What you should do =>
For the entries that follow, tally the lines holding the string "category". Give the total and nothing else.

::::::::::

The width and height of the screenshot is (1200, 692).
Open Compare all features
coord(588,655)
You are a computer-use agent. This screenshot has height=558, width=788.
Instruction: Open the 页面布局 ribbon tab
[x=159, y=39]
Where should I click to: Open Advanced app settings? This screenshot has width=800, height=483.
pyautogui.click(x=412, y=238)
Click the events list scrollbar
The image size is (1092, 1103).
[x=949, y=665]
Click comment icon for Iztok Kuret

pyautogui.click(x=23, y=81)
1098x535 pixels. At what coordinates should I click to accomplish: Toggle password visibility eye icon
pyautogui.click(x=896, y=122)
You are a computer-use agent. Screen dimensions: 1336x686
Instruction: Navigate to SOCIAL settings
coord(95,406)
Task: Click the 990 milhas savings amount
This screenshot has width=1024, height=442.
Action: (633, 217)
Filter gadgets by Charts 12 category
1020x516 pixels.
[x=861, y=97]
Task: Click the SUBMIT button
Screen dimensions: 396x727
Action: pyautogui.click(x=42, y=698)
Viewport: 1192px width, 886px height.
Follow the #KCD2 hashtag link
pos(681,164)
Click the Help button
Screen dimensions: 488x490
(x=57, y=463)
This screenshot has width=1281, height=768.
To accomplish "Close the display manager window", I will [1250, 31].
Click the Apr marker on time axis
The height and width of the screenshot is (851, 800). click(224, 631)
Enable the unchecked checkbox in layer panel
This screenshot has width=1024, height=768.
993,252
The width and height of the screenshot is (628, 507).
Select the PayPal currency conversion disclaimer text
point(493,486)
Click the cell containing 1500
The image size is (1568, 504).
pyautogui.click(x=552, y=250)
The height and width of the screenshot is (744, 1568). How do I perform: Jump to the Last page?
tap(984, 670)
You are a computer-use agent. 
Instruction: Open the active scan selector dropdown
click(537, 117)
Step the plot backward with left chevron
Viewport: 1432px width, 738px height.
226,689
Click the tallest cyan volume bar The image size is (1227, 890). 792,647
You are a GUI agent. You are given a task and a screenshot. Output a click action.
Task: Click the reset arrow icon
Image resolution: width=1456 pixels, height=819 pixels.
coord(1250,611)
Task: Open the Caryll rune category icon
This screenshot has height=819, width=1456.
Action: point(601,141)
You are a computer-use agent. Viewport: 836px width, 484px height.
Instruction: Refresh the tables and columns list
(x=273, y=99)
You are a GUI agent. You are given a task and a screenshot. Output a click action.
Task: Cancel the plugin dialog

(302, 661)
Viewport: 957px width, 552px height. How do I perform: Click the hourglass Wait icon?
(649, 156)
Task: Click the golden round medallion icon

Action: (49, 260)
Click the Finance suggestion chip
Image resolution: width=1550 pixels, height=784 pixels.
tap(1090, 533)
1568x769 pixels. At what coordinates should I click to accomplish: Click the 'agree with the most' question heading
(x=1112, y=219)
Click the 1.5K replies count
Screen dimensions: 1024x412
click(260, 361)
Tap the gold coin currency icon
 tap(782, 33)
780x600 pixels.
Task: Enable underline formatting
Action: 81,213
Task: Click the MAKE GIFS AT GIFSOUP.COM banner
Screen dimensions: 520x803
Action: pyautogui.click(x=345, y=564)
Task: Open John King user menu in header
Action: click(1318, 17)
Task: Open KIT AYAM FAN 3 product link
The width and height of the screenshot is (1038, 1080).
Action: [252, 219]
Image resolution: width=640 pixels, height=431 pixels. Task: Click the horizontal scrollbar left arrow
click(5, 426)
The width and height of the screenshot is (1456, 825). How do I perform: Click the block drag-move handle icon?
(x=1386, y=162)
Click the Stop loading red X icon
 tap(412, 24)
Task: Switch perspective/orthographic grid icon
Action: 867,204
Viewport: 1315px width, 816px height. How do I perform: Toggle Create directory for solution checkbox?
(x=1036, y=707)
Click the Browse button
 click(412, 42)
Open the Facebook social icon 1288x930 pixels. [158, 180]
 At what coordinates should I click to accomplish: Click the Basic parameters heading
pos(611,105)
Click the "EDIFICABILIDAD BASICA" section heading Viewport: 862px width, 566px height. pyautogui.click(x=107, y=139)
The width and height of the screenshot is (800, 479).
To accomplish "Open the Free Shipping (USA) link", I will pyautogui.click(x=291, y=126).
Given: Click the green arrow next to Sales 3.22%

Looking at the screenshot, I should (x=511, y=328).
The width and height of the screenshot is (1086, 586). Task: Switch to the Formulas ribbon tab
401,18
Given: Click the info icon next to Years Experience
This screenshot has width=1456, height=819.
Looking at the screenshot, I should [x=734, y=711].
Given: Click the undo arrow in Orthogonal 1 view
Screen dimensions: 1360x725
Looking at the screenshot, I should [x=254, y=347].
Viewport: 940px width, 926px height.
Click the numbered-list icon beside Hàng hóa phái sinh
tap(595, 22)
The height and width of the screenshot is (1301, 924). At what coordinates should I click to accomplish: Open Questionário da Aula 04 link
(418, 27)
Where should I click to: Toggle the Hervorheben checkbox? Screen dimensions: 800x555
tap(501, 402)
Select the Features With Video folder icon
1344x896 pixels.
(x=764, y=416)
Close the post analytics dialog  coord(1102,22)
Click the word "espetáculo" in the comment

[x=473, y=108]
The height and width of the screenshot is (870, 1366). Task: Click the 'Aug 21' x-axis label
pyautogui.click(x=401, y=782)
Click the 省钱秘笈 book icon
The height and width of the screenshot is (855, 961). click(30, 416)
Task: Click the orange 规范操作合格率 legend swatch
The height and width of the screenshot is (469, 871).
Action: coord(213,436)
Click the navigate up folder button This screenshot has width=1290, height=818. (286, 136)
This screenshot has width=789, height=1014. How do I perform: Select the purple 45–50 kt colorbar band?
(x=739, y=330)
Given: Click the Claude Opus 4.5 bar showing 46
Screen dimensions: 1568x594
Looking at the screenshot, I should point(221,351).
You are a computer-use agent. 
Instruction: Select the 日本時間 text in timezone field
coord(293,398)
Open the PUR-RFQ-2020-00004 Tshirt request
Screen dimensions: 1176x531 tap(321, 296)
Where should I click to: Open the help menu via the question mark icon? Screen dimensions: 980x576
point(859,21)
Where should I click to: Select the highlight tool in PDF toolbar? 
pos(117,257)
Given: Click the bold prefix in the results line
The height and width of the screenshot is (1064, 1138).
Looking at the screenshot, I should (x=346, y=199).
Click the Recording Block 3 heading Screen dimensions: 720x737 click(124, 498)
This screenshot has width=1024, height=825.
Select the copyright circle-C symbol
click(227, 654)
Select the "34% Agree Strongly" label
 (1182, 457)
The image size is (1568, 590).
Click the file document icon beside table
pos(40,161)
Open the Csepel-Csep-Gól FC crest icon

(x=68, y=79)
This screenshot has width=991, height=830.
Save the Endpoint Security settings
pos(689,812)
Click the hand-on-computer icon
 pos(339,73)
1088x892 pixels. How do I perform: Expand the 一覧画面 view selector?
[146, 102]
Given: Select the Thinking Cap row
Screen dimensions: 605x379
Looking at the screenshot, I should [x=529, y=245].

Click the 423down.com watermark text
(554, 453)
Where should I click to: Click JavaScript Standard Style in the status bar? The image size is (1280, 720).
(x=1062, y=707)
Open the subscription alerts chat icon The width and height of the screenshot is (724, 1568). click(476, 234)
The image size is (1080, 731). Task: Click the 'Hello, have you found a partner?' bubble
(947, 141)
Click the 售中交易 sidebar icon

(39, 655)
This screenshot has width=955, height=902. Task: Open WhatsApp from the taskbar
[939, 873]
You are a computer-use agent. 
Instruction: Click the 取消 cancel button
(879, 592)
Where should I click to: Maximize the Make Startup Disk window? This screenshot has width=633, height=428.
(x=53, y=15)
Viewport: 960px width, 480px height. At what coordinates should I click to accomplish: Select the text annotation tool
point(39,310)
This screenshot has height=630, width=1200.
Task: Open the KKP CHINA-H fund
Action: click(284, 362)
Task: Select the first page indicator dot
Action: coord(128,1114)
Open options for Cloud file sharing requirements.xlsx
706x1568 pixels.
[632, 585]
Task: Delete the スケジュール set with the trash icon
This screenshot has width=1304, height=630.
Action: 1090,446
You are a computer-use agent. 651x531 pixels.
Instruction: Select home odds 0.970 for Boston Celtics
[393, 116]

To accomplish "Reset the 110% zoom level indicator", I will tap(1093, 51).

::::::::::

Result =>
2